• **TASK GOAL**
Return these lines exactly as they stand, covering every one of the records.

• **Dataset entries**
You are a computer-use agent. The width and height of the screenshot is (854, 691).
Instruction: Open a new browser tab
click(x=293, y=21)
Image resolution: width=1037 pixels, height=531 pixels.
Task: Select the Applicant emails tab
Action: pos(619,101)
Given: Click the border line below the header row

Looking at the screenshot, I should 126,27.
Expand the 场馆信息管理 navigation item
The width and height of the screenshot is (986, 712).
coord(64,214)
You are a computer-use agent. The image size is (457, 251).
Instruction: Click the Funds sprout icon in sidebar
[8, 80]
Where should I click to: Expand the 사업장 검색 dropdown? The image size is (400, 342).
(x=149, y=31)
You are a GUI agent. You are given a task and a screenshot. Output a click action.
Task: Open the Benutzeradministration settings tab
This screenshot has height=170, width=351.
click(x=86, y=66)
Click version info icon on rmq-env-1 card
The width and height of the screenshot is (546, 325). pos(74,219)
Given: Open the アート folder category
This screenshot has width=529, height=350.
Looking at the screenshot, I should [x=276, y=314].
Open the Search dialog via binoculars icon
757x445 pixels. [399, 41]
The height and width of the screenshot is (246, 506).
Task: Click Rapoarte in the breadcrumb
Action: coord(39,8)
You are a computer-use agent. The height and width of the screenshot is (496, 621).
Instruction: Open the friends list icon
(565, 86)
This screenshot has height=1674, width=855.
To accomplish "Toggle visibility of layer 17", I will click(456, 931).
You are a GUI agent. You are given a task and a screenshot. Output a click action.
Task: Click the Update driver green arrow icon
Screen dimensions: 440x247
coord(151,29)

• **RESPONSE**
You are a computer-use agent. The width and height of the screenshot is (854, 691).
Instruction: Open a new browser tab
click(x=293, y=21)
Image resolution: width=1037 pixels, height=531 pixels.
Task: Select the Applicant emails tab
Action: pos(619,101)
Given: Click the border line below the header row

Looking at the screenshot, I should 126,27.
Expand the 场馆信息管理 navigation item
The width and height of the screenshot is (986, 712).
coord(64,214)
You are a computer-use agent. The image size is (457, 251).
Instruction: Click the Funds sprout icon in sidebar
[8, 80]
Where should I click to: Expand the 사업장 검색 dropdown? The image size is (400, 342).
(x=149, y=31)
You are a GUI agent. You are given a task and a screenshot. Output a click action.
Task: Open the Benutzeradministration settings tab
This screenshot has height=170, width=351.
click(x=86, y=66)
Click version info icon on rmq-env-1 card
The width and height of the screenshot is (546, 325). pos(74,219)
Given: Open the アート folder category
This screenshot has width=529, height=350.
Looking at the screenshot, I should [x=276, y=314].
Open the Search dialog via binoculars icon
757x445 pixels. [399, 41]
The height and width of the screenshot is (246, 506).
Task: Click Rapoarte in the breadcrumb
Action: coord(39,8)
You are a computer-use agent. The height and width of the screenshot is (496, 621).
Instruction: Open the friends list icon
(565, 86)
This screenshot has height=1674, width=855.
To accomplish "Toggle visibility of layer 17", I will click(456, 931).
You are a GUI agent. You are given a task and a screenshot. Output a click action.
Task: Click the Update driver green arrow icon
Screen dimensions: 440x247
coord(151,29)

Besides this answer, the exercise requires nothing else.